Born in Bronxville, New York, Swenson was raised in Commack, New York. She studied at Philadelphia’s Academy of Vocal Arts and at the Hartt College of Music in Connecticut. Entering the Merola Program at the San Francisco Opera, she made her debut with that opera company in 1983, winning praise for her portrayal of the maid Despina in a production of Mozart’s Così fan tutte. Other early roles with the San Francisco Opera included Gilda, Pamina, Nannetta (Falstaff), Inès (L’Africaine), and Dorinda (Orlando).
In 1985 she made her European debut in Geneva, again as Despina. Engagements followed at such major houses as the Munich State Opera, where she sang Konstanze in The Abduction from the Seraglio; the Théâtre des Champs Élyssées in Paris, where she sang the female lead in Gluck’s Orfeo ed Euridice; and the Opéra-Bastille in Paris, singing Susanna in The Marriage of Figaro.

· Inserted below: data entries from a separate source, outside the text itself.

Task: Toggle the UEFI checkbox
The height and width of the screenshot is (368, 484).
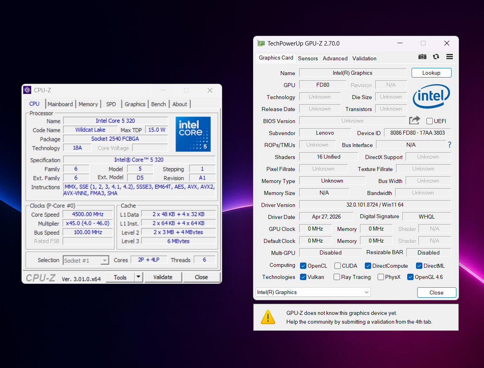Action: 430,121
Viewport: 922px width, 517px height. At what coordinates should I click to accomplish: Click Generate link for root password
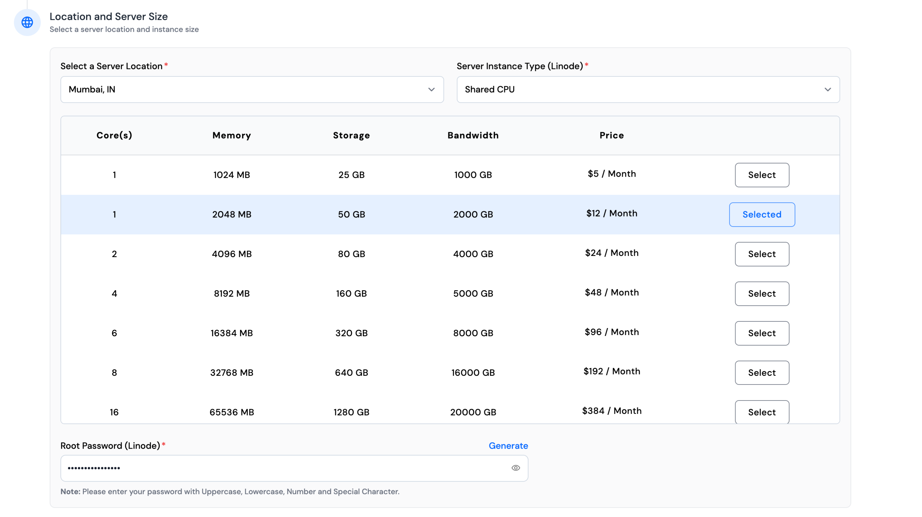point(508,446)
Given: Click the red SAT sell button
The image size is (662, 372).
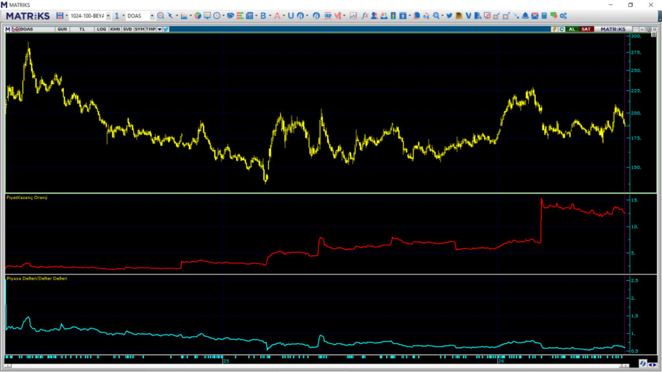Looking at the screenshot, I should coord(586,29).
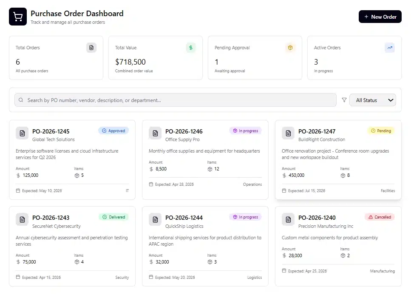Select the Security department label
Viewport: 411px width, 295px height.
point(122,277)

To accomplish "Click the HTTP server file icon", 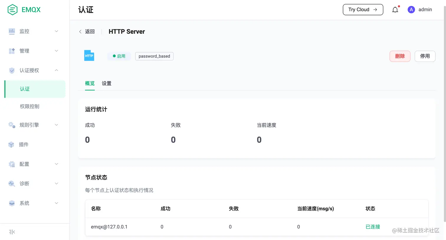I will [89, 55].
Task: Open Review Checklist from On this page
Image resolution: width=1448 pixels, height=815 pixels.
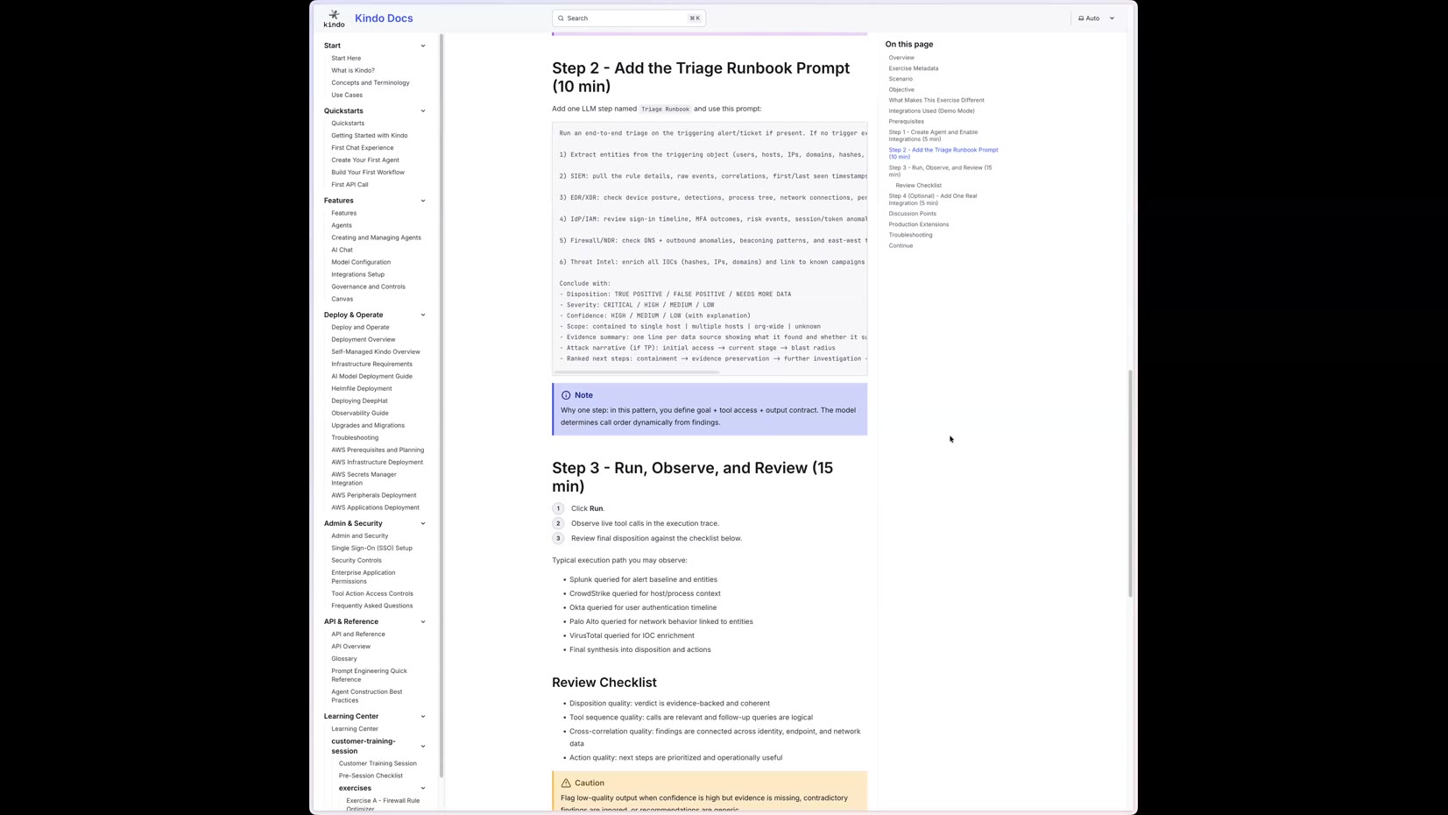Action: click(918, 185)
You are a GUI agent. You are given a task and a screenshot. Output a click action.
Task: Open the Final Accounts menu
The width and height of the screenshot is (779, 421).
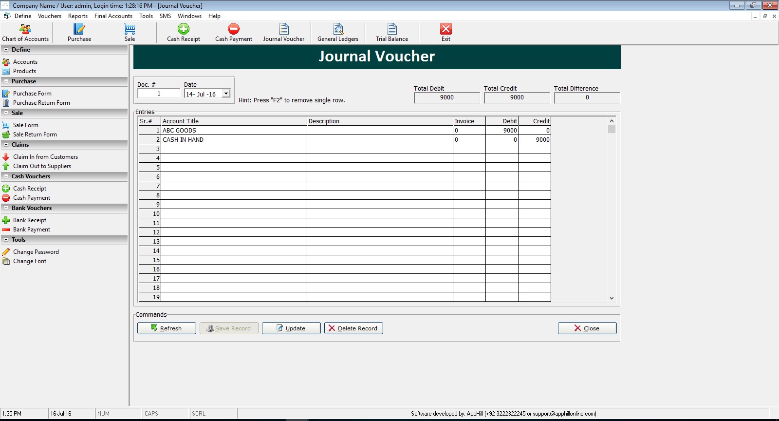(x=113, y=16)

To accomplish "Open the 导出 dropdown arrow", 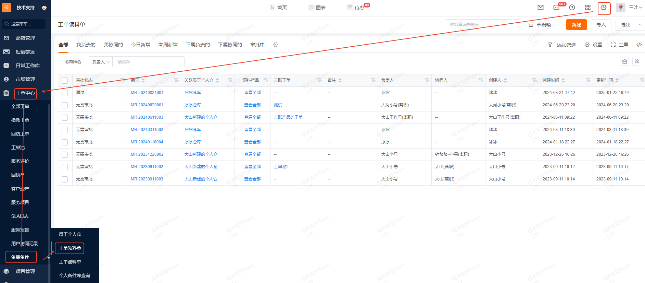I will (x=640, y=25).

She was also a guest at the Salzburg Festival.
Her debut at the Chicago Lyric Opera took place in 1988, when she again sang Nanetta. In 1991, she made her Met debut as Zerlina in Don Giovanni; since that successful debut, she has become a regular at the Met, her roles including Gilda, Lucia di Lammermoor, Zerbinetta, Gounod’s Juliette, Massenet’s Manon, Musetta, and the heroines in The Tales of Hoffmann.

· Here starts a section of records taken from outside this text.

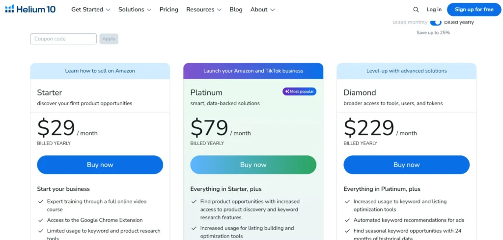Screen dimensions: 503x240
Task: Click checkmark next to Automated keyword recommendations
Action: click(x=347, y=220)
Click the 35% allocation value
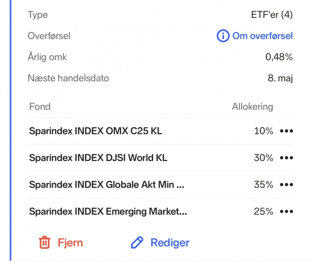Viewport: 319px width, 264px height. [x=263, y=185]
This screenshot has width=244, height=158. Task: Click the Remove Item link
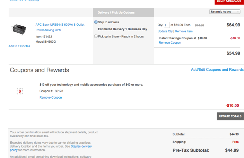(184, 31)
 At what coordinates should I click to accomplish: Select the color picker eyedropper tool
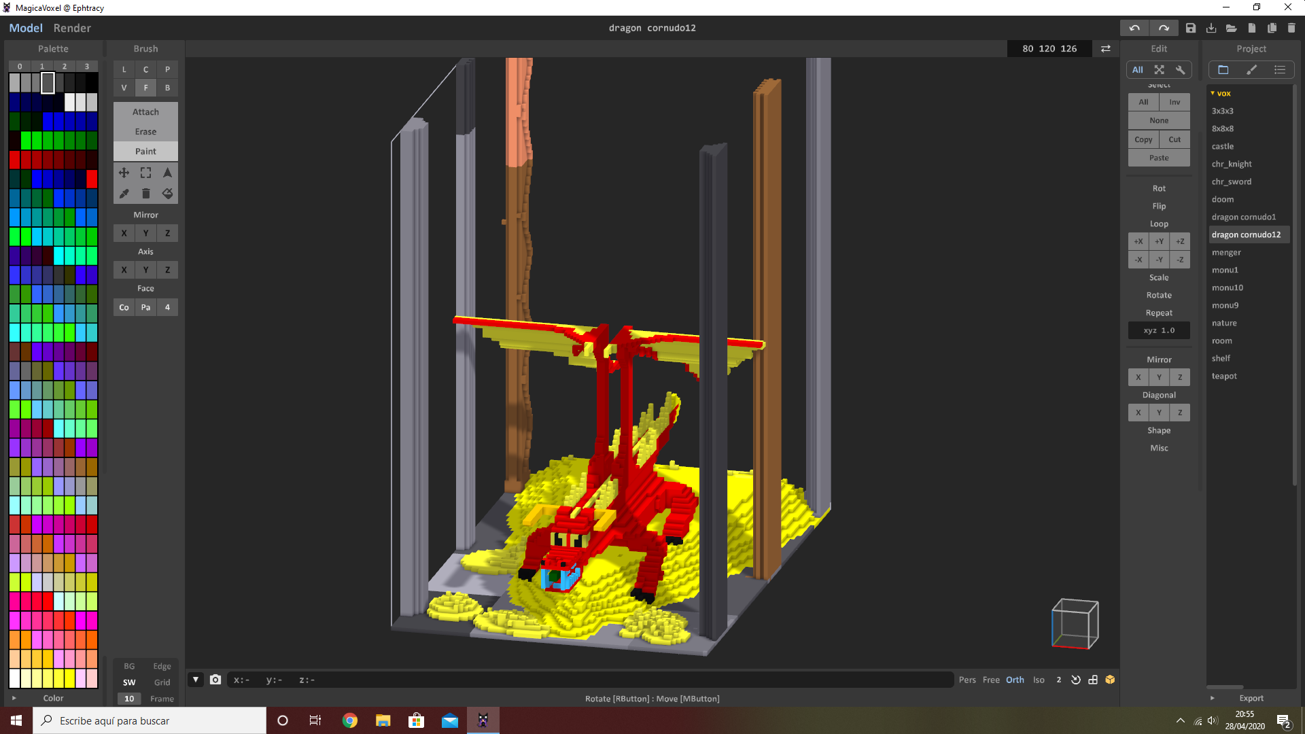click(124, 194)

Also in 1991 she took part in a Sony recording of George Forrest and Robert Wright’s musical Kismet, featuring fellow Met singers Samuel Ramey, Jerry Hadley, and Julia Migenes (as well as the opera-loving funnyman Dom DeLuise), with the London Symphony Orchestra and conductor Paul Gemignani. The score, which adapts tunes by the nineteenth-century Russian composer Alexander Borodin, has as one of its highlights the well-known number “Stranger in Paradise,” sung here by Swenson and Hadley.

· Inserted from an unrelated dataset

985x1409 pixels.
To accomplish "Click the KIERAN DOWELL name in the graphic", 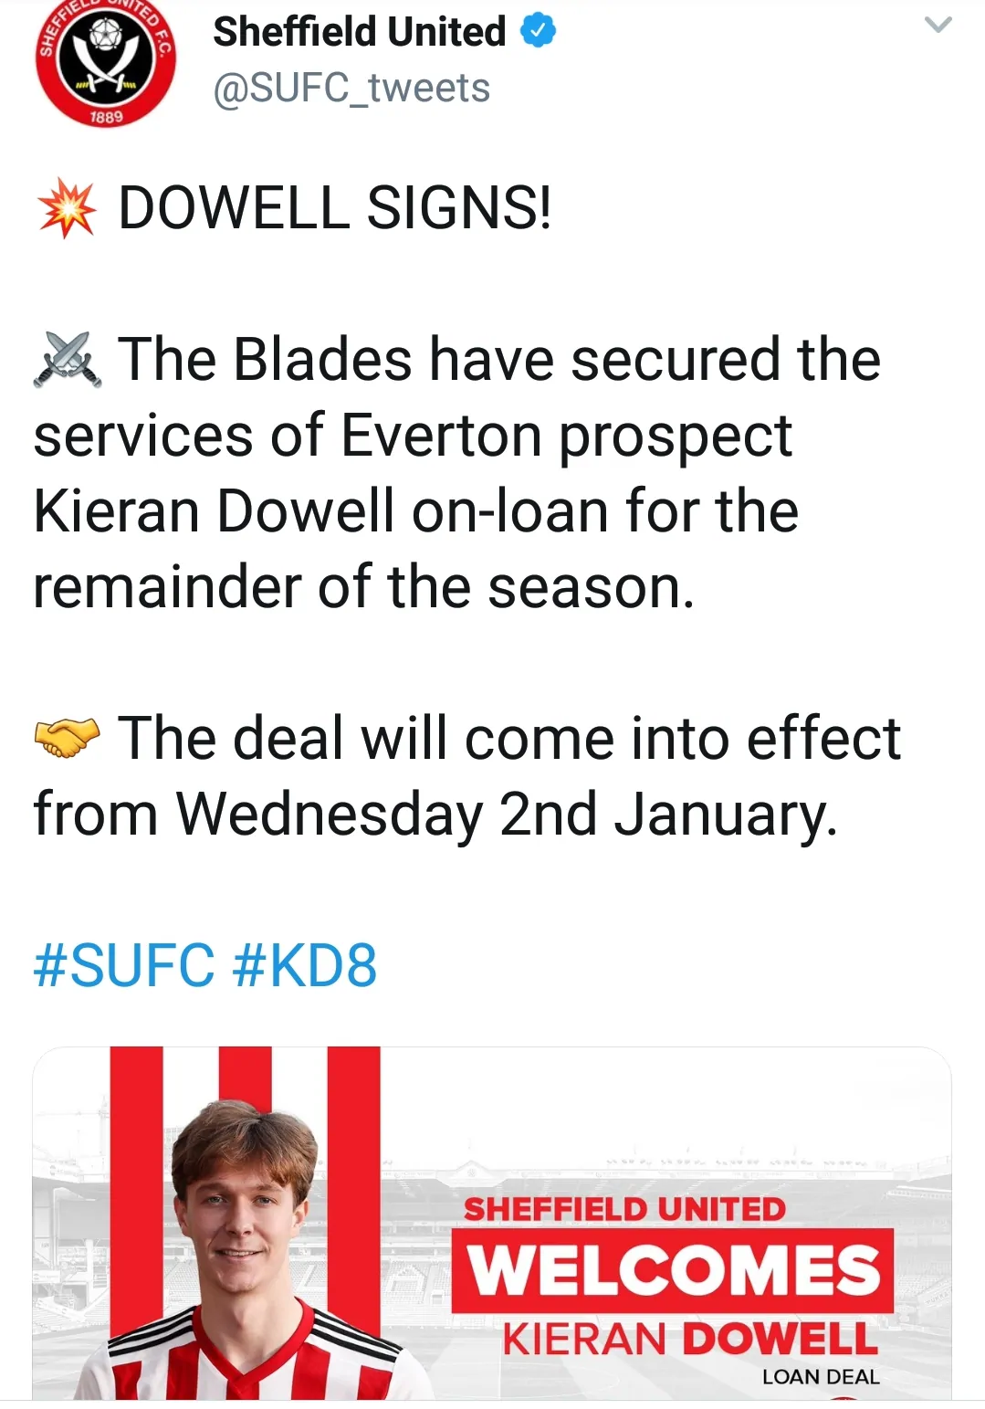I will (x=690, y=1340).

Swenson made her acclaimed Covent Garden debut in 1996, singing the title role in Handel’s Semele. Other roles she has performed in leading houses have included Liù (Turandot), Rosina (The Barber of Seville), Elvira (I Puritani), Ann Truelove (The Rake’s Progress), Gilda (Rigoletto), Giulietta (I Capuleti e i Montecchi), Violetta (La traviata), Marguerite (Faust), the Countess (The Marriage of Figaro), Rodelinda, Cleopatra (Giulio Cesare), Hannah Glawari (The Merry Widow), and Ginevra (Ariodante).
In 1996 Swenson was among the distinguished opera stars honoring James Levine on his twenty-fifth anniversary at the Metropolitan Opera, an event broadcast on television. And in celebration of her own twenty-fifth anniversary at the San Francisco Opera, Swenson was honored in 2008 with the San Francisco Opera Medal.